Fonfara made his pro debut in June 2006 in Poland and then moved to Chicago and had the rest of his fights in the United States except for three -- two shots at then-light heavyweight world champion Adonis Stevenson in Stevenson's hometown of Montreal in 2014 and 2017, and what turned out to be his final fight, a sixth-round knockout of former title challenger Ismayl Sillah in Warsaw, Poland, in June 2018.

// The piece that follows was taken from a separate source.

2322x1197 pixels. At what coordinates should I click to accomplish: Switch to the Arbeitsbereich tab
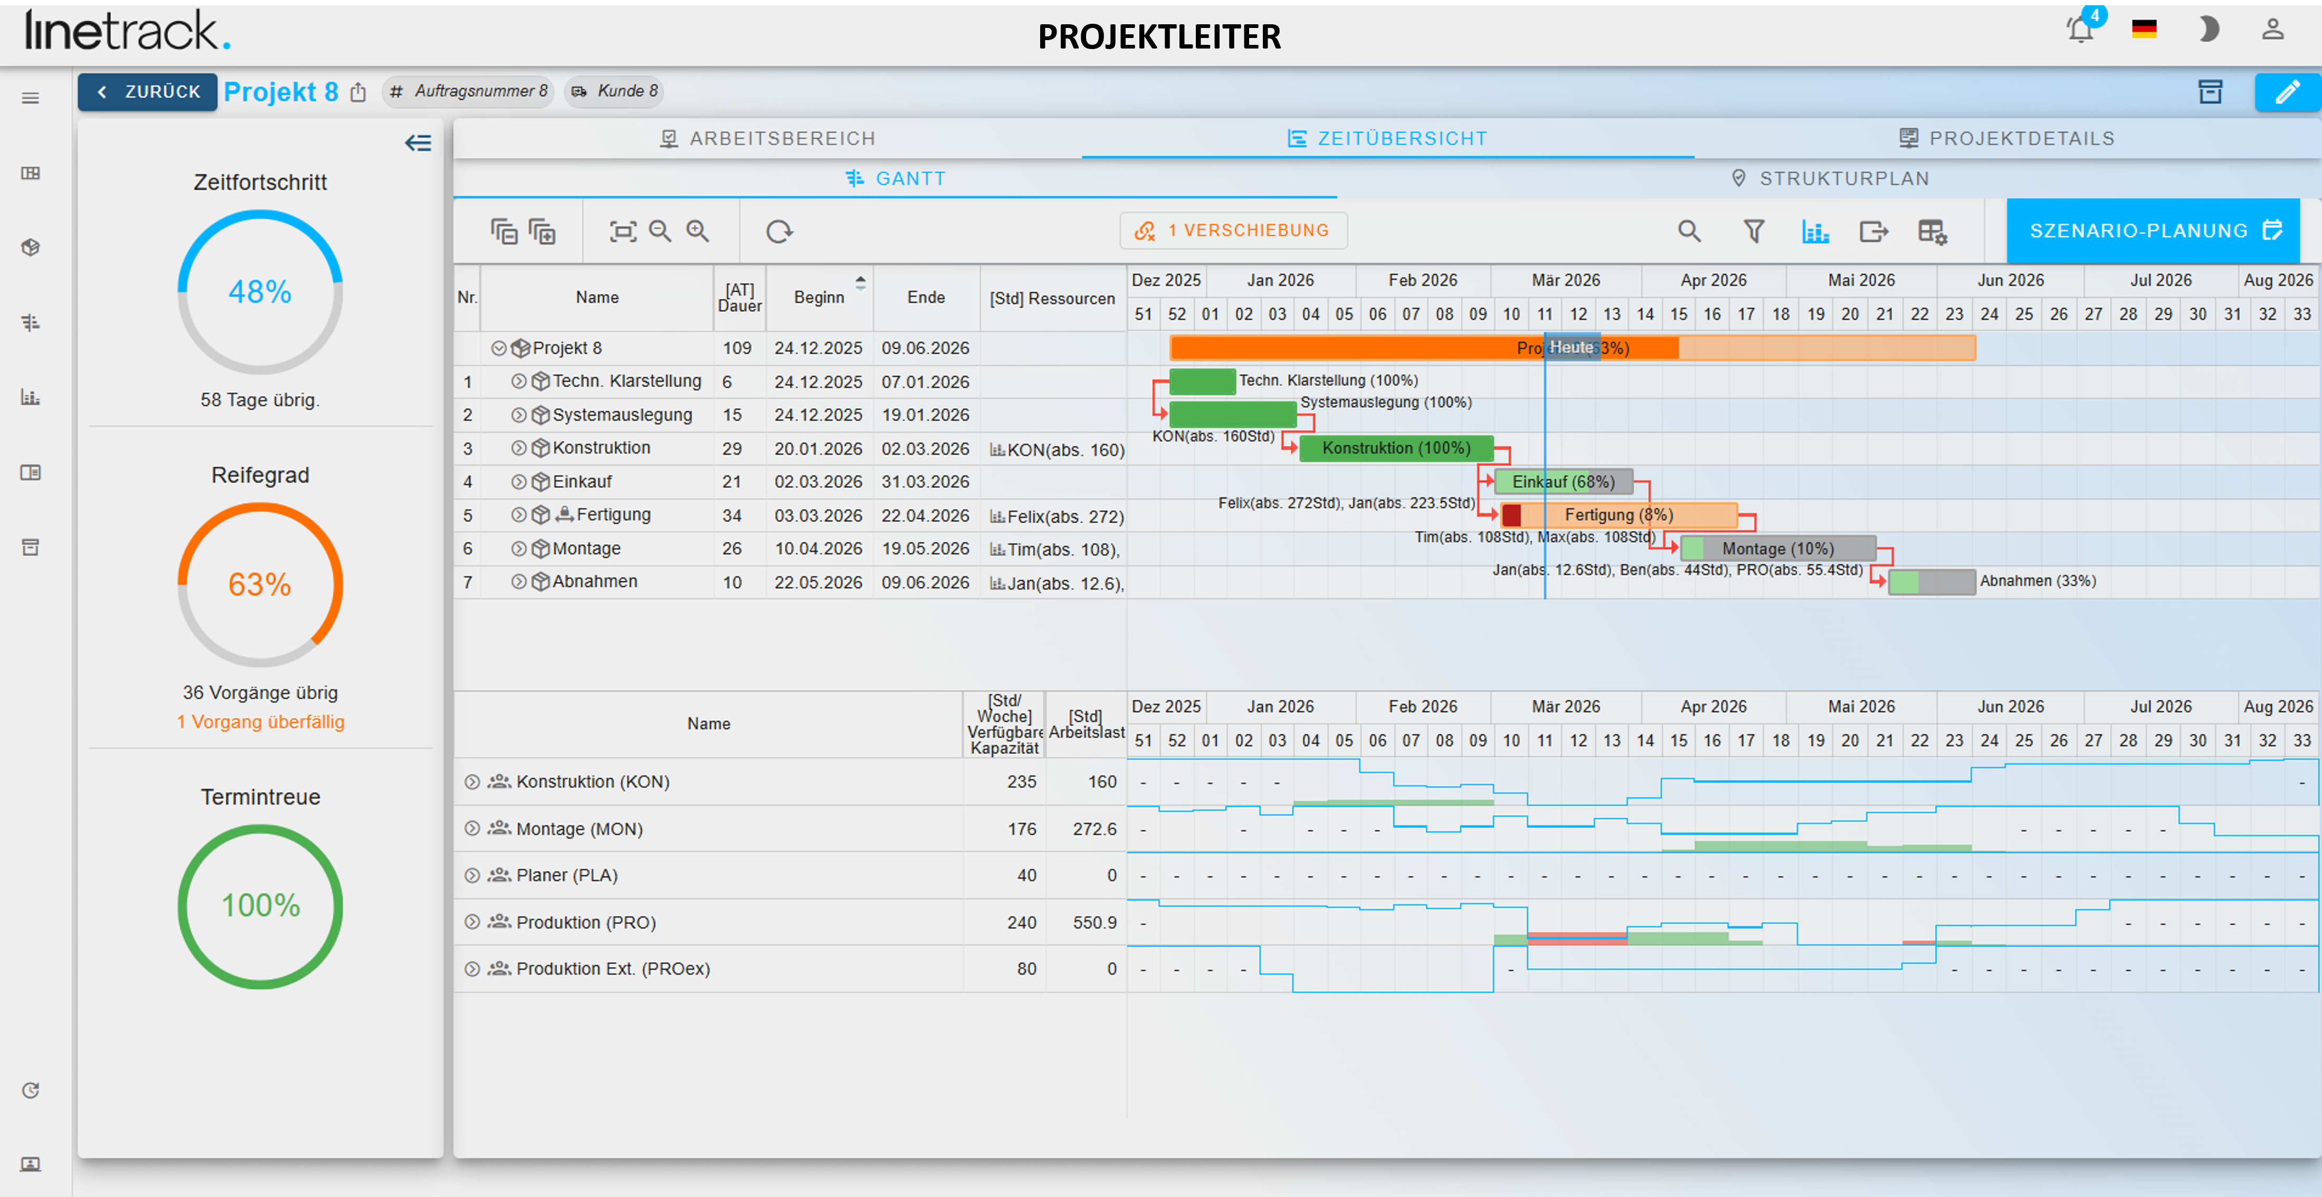tap(768, 138)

Fonfara was a little-known fighter when he got the opportunity to challenge Stevenson for the first time. He gave him all he could handle in what turned out to be a competitive decision loss. Stevenson dominated the first seven rounds, including scoring two knockdowns and busting up Fonfara's right eye. But Fonfara turned the tide in the eighth round and then dropped the champion with a clean right hand in the ninth round, bloodied his nose and had him in major trouble. Stevenson hung on for the victory, but Fonfara made a name for himself that night.

Two fights later, in April 2015, Fonfara scored his biggest win, knocking down former middleweight world titlist Julio Cesar Chavez Jr. and laying a beating on him until he quit on his stool after the ninth round of a fight he was losing badly.

In his next fight, in October 2015, Fonfara scored another big victory, winning a unanimous decision against former light heavyweight world titlist Nathan Cleverly in a sensational action fight. Fonfara and Cleverly crushed multiple CompuBox light heavyweight records: most combined punches thrown (2,524), most combined punches landed (936), most individual punches thrown (Fonfara, 1,413) and most individual punches landed (Fonfara, 474). Cleverly landed 462 punches, second most in all of the fights CompuBox had tracked in the 175-pound division.

But in his next fight, Fonfara suffered an embarrassing upset loss when he got knocked out in the first round by Joe Smith Jr. in the main event of an NBC-televised card in prime time.

Fonfara rebounded to stop faded former light heavyweight world champion Chad Dawson in the 10th round of his next fight and then got a second chance to challenge Stevenson, who knocked him out in the second round. A year later, Fonfara moved up to cruiserweight to face Sillah and now is calling it quits.